> _依頼内容_: 以下に示すワカサギ釣りについての本文の続きを、最後の文の後から書き継ぐこと。

> _本文_:
ワカサギは全国各地の湖沼に生息する体長5〜12センチほどの小魚で、初心者でも比較的容易に釣れるのが魅力だ。ドーム船のほか、ボートや氷上、桟橋での釣りも人気となっている。また、ワカサギは料理の下ごしらえが簡単で、天ぷらやフライ、マリネなどで美味なこともうれしい。
●ドーム船のワカサギ釣りの魅力

ドーム船というのは、ボートの上にドーム型の部屋を乗せたもので、丈夫な屋根や壁をもつ屋形船のようなタイプもある。そして、このドーム船にはさまざまなメリットがある。

> _抽出データ_:
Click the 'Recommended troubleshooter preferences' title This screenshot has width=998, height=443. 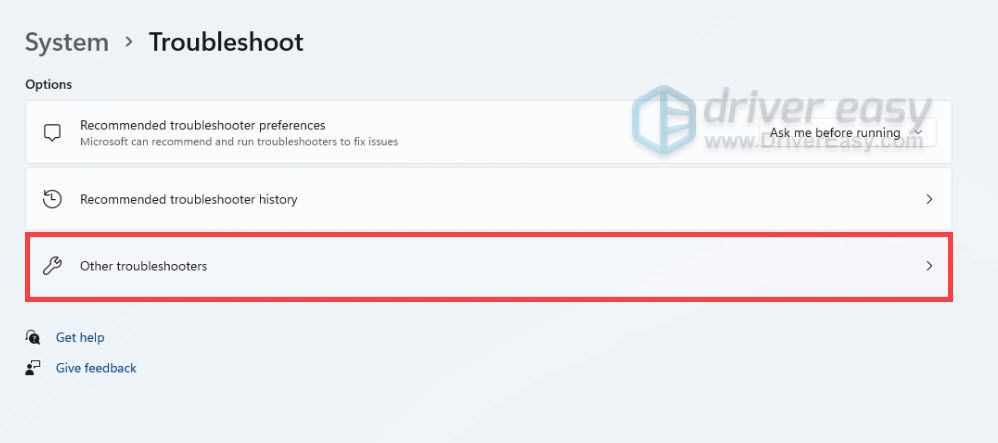point(202,125)
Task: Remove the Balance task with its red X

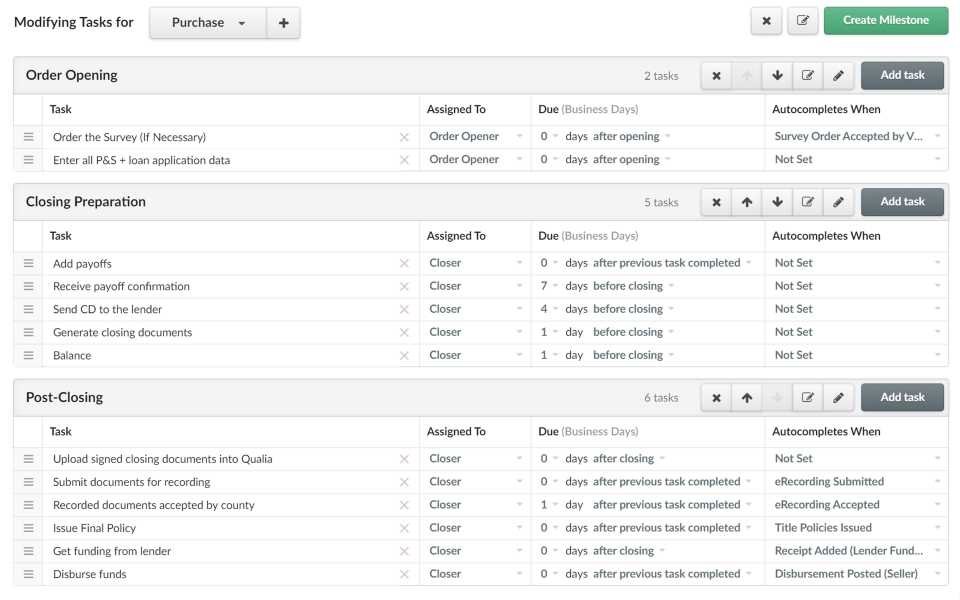Action: 404,354

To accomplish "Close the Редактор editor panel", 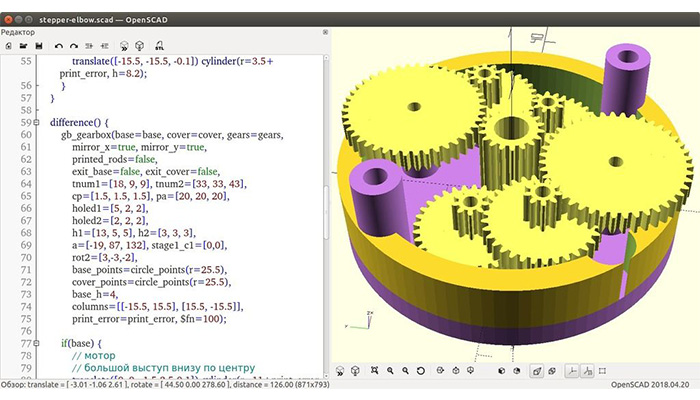I will pos(325,32).
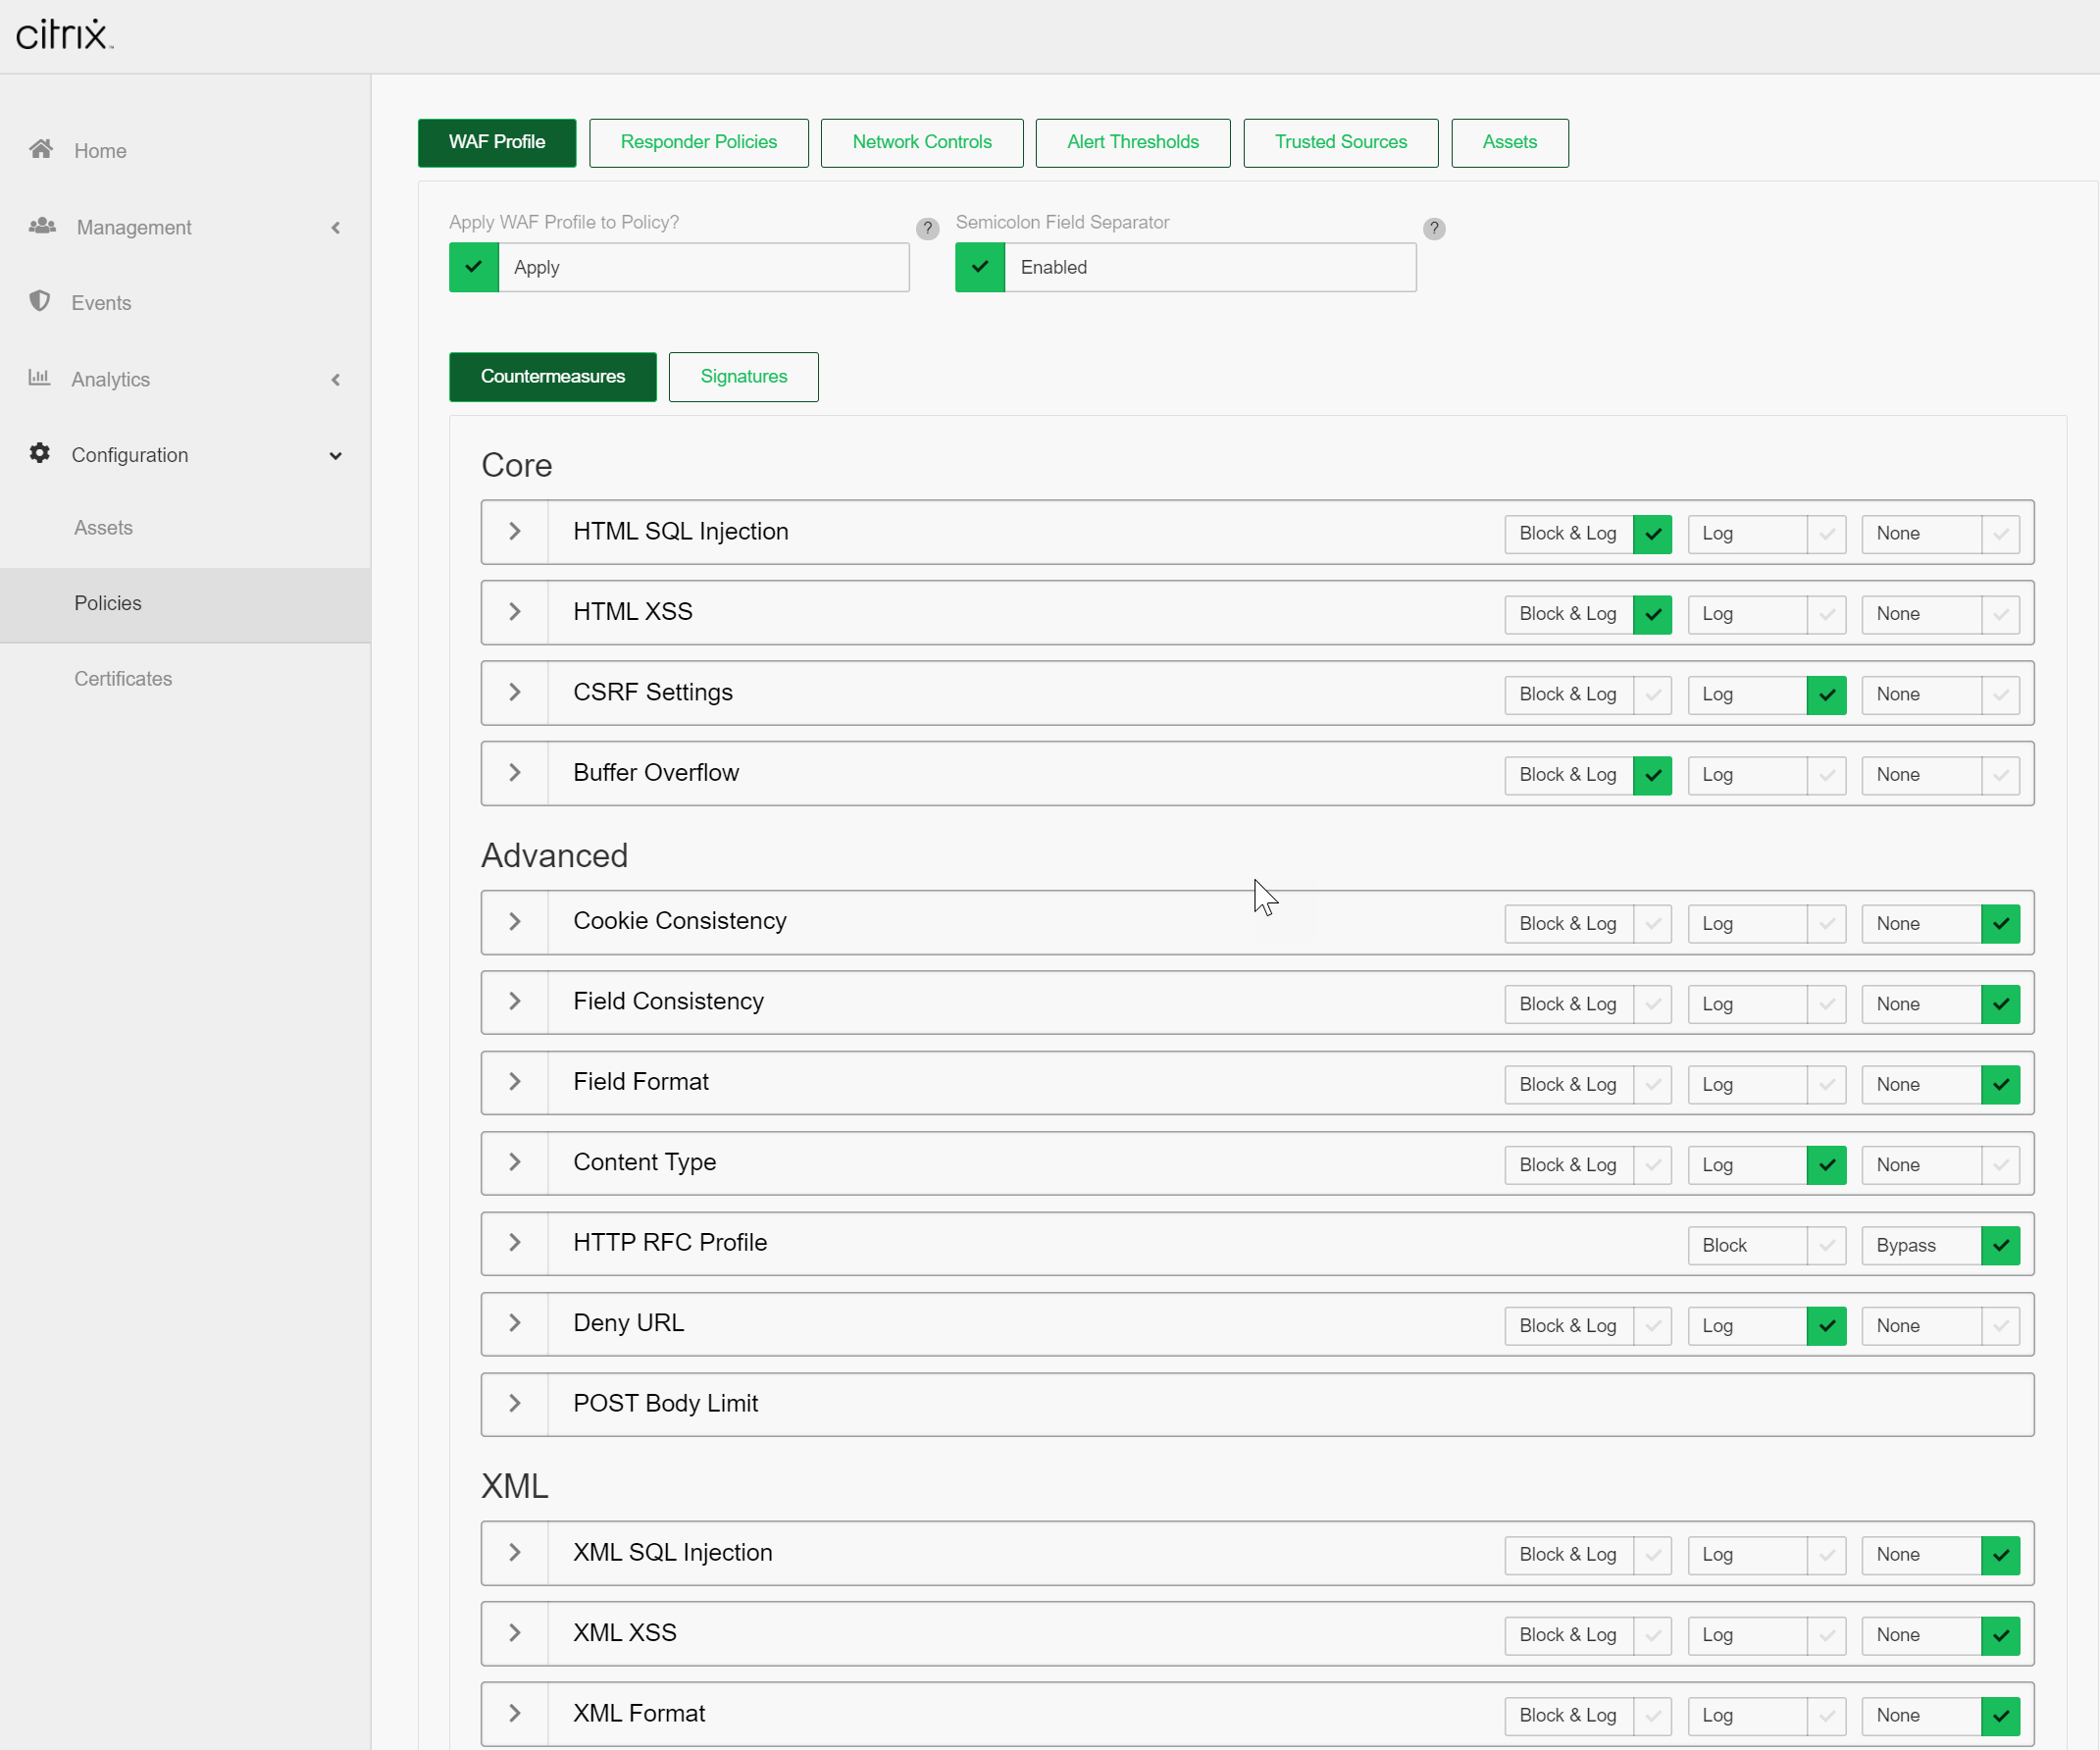Select Block & Log for CSRF Settings
The height and width of the screenshot is (1750, 2100).
click(1652, 694)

> _回答文_:
まず、第一に挙げられるのが、前述したように真冬でも暖かな室内でくつろぎながらワカサギ釣りを楽しめること。一般にワカサギ釣りの好シーズンは秋〜初春の寒い時期だが、ドーム船なら室内は外の冷気と遮断され、暖房設備も完備しているので、つねに室温はポカポカ状態。たとえ、外で雪が降ったり、冷たい風が吹いても、ドームの室内なら薄着の軽快なスタイルで釣りを楽しめるのだ。30人以上乗船できるような大型のドーム船は安定感があって、多少の風でも揺れにくいこともうれしい。
また、通常のボート釣りだと、ポイント(よく釣れる場所のこと)の選択は基本的に個人の判断に委ねられる。ポイント選びは釣果を大きく左右する要素なので、釣れる釣れないは自分次第というわけだ。しかし、ドーム船では船長が釣れるポイントまで案内してくれるし、ボート店によっては道具の使い方からエサの付け方、釣り方までを親切にアドバイスしてくれるので、初心者でも手堅く釣果を得ることができる。
さらに、室内設備の充実もドーム船ならでは。最新式の大型船では、男女別の清潔なトイレや手洗いなどを完備していたり、湯沸かしポットや電子レンジなども備えているので、温かい飲み物や軽食などを自由に摂ることができる。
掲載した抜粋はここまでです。